[Stored data]
++++++++++
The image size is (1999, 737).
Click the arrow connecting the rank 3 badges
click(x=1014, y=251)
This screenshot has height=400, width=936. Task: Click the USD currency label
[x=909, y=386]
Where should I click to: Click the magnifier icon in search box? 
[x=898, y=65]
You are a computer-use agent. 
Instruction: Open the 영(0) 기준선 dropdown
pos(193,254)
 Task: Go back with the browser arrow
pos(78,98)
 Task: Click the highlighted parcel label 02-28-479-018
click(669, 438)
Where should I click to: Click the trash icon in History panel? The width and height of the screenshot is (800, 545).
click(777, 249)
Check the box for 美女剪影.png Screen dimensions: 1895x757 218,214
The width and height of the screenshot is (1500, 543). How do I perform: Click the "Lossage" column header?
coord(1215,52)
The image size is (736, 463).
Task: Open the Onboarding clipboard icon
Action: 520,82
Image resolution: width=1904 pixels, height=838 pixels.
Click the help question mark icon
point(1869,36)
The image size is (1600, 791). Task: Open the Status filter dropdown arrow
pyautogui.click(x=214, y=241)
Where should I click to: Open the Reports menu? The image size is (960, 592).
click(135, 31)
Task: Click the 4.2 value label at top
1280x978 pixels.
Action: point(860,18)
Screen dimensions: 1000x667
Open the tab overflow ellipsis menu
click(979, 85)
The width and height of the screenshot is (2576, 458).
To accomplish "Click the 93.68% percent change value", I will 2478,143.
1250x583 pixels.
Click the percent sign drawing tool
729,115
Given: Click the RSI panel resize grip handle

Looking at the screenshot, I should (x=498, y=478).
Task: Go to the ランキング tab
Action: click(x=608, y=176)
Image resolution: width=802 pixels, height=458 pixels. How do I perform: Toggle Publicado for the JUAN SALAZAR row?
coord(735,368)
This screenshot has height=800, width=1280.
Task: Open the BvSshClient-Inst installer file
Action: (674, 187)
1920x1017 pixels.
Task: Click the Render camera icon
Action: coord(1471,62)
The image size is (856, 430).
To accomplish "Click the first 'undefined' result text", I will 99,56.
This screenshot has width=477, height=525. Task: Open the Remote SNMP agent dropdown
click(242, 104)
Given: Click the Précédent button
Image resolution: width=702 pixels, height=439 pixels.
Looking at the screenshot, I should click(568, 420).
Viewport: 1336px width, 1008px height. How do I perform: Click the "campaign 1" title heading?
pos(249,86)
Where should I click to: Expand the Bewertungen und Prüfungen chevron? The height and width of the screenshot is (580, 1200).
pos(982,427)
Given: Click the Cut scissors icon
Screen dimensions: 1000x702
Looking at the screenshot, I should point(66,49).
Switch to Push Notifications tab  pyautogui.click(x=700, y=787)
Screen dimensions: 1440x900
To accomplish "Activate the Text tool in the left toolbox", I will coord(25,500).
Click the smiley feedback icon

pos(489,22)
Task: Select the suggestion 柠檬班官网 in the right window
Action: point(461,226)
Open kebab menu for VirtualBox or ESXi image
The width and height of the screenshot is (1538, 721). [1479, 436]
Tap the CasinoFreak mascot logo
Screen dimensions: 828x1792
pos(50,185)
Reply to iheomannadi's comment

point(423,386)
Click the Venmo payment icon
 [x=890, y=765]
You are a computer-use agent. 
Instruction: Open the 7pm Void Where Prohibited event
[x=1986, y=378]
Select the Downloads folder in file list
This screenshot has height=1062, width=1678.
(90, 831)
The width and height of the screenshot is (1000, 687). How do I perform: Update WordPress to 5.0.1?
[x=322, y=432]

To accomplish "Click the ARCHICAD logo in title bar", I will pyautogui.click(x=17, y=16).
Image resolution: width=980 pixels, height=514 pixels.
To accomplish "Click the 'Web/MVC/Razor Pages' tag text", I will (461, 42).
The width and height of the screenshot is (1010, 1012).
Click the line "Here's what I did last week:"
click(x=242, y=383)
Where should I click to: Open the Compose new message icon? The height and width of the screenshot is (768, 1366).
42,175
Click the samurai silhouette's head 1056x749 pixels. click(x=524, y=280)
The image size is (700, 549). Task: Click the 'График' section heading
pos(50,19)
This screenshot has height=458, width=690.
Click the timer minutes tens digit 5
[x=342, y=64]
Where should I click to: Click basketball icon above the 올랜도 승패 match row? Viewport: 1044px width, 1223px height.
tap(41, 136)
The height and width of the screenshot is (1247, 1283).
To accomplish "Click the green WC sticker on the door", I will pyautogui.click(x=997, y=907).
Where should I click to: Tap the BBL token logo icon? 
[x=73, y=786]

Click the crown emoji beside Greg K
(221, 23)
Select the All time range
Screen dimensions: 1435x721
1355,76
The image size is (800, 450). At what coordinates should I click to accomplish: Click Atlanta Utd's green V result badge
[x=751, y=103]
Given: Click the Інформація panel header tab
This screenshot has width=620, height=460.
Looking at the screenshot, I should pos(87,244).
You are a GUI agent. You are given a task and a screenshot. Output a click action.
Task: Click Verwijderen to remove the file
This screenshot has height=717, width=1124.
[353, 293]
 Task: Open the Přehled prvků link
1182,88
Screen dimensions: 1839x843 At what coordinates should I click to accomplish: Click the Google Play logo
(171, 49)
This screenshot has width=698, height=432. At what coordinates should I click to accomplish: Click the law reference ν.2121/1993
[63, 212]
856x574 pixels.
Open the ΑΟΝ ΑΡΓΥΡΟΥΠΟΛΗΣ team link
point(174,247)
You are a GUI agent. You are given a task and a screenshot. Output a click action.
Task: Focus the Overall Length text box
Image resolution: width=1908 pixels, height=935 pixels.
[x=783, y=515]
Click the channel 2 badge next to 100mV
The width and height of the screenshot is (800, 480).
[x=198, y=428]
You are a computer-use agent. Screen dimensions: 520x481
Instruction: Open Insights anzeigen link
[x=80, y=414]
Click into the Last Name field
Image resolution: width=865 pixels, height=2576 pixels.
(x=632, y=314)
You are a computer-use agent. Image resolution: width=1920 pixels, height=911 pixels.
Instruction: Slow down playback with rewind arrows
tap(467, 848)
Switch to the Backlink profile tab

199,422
++++++++++
**WORK ITEM:** The response has to give back every record verbatim.

**TASK RESPONSE:**
The image size is (1999, 737).
Click the arrow connecting the rank 3 badges
click(x=1014, y=251)
This screenshot has height=400, width=936. Task: Click the USD currency label
[x=909, y=386]
Where should I click to: Click the magnifier icon in search box? 
[x=898, y=65]
You are a computer-use agent. 
Instruction: Open the 영(0) 기준선 dropdown
pos(193,254)
 Task: Go back with the browser arrow
pos(78,98)
 Task: Click the highlighted parcel label 02-28-479-018
click(669, 438)
Where should I click to: Click the trash icon in History panel? The width and height of the screenshot is (800, 545).
click(777, 249)
Check the box for 美女剪影.png Screen dimensions: 1895x757 218,214
The width and height of the screenshot is (1500, 543). How do I perform: Click the "Lossage" column header?
coord(1215,52)
The image size is (736, 463).
Task: Open the Onboarding clipboard icon
Action: 520,82
Image resolution: width=1904 pixels, height=838 pixels.
Click the help question mark icon
point(1869,36)
The image size is (1600, 791). Task: Open the Status filter dropdown arrow
pyautogui.click(x=214, y=241)
Where should I click to: Open the Reports menu? The image size is (960, 592).
click(135, 31)
Task: Click the 4.2 value label at top
1280x978 pixels.
Action: point(860,18)
Screen dimensions: 1000x667
Open the tab overflow ellipsis menu
click(979, 85)
The width and height of the screenshot is (2576, 458).
To accomplish "Click the 93.68% percent change value", I will 2478,143.
1250x583 pixels.
Click the percent sign drawing tool
729,115
Given: Click the RSI panel resize grip handle

Looking at the screenshot, I should (x=498, y=478).
Task: Go to the ランキング tab
Action: click(x=608, y=176)
Image resolution: width=802 pixels, height=458 pixels. How do I perform: Toggle Publicado for the JUAN SALAZAR row?
coord(735,368)
This screenshot has height=800, width=1280.
Task: Open the BvSshClient-Inst installer file
Action: (674, 187)
1920x1017 pixels.
Task: Click the Render camera icon
Action: coord(1471,62)
The image size is (856, 430).
To accomplish "Click the first 'undefined' result text", I will 99,56.
This screenshot has width=477, height=525. Task: Open the Remote SNMP agent dropdown
click(242, 104)
Given: Click the Précédent button
Image resolution: width=702 pixels, height=439 pixels.
Looking at the screenshot, I should click(568, 420).
Viewport: 1336px width, 1008px height. How do I perform: Click the "campaign 1" title heading?
pos(249,86)
Where should I click to: Expand the Bewertungen und Prüfungen chevron? The height and width of the screenshot is (580, 1200).
pos(982,427)
Given: Click the Cut scissors icon
Screen dimensions: 1000x702
Looking at the screenshot, I should point(66,49).
Switch to Push Notifications tab  pyautogui.click(x=700, y=787)
Screen dimensions: 1440x900
To accomplish "Activate the Text tool in the left toolbox", I will coord(25,500).
Click the smiley feedback icon

pos(489,22)
Task: Select the suggestion 柠檬班官网 in the right window
Action: point(461,226)
Open kebab menu for VirtualBox or ESXi image
The width and height of the screenshot is (1538, 721). [1479, 436]
Tap the CasinoFreak mascot logo
Screen dimensions: 828x1792
pos(50,185)
Reply to iheomannadi's comment

point(423,386)
Click the Venmo payment icon
 [x=890, y=765]
You are a computer-use agent. 
Instruction: Open the 7pm Void Where Prohibited event
[x=1986, y=378]
Select the Downloads folder in file list
This screenshot has height=1062, width=1678.
(90, 831)
The width and height of the screenshot is (1000, 687). How do I perform: Update WordPress to 5.0.1?
[x=322, y=432]

To accomplish "Click the ARCHICAD logo in title bar", I will pyautogui.click(x=17, y=16).
Image resolution: width=980 pixels, height=514 pixels.
To accomplish "Click the 'Web/MVC/Razor Pages' tag text", I will (461, 42).
The width and height of the screenshot is (1010, 1012).
Click the line "Here's what I did last week:"
click(x=242, y=383)
Where should I click to: Open the Compose new message icon? The height and width of the screenshot is (768, 1366).
42,175
Click the samurai silhouette's head 1056x749 pixels. click(x=524, y=280)
The image size is (700, 549). Task: Click the 'График' section heading
pos(50,19)
This screenshot has height=458, width=690.
Click the timer minutes tens digit 5
[x=342, y=64]
Where should I click to: Click basketball icon above the 올랜도 승패 match row? Viewport: 1044px width, 1223px height.
tap(41, 136)
The height and width of the screenshot is (1247, 1283).
To accomplish "Click the green WC sticker on the door", I will pyautogui.click(x=997, y=907).
Where should I click to: Tap the BBL token logo icon? 
[x=73, y=786]

Click the crown emoji beside Greg K
(221, 23)
Select the All time range
Screen dimensions: 1435x721
1355,76
The image size is (800, 450). At what coordinates should I click to accomplish: Click Atlanta Utd's green V result badge
[x=751, y=103]
Given: Click the Інформація panel header tab
This screenshot has width=620, height=460.
Looking at the screenshot, I should pos(87,244).
You are a GUI agent. You are given a task and a screenshot. Output a click action.
Task: Click Verwijderen to remove the file
This screenshot has height=717, width=1124.
[353, 293]
 Task: Open the Přehled prvků link
1182,88
Screen dimensions: 1839x843 At what coordinates should I click to accomplish: Click the Google Play logo
(171, 49)
This screenshot has width=698, height=432. At what coordinates should I click to accomplish: Click the law reference ν.2121/1993
[63, 212]
856x574 pixels.
Open the ΑΟΝ ΑΡΓΥΡΟΥΠΟΛΗΣ team link
point(174,247)
You are a GUI agent. You are given a task and a screenshot. Output a click action.
Task: Focus the Overall Length text box
Image resolution: width=1908 pixels, height=935 pixels.
[x=783, y=515]
Click the channel 2 badge next to 100mV
The width and height of the screenshot is (800, 480).
[x=198, y=428]
You are a computer-use agent. Screen dimensions: 520x481
Instruction: Open Insights anzeigen link
[x=80, y=414]
Click into the Last Name field
Image resolution: width=865 pixels, height=2576 pixels.
(x=632, y=314)
You are a computer-use agent. Image resolution: width=1920 pixels, height=911 pixels.
Instruction: Slow down playback with rewind arrows
tap(467, 848)
Switch to the Backlink profile tab

199,422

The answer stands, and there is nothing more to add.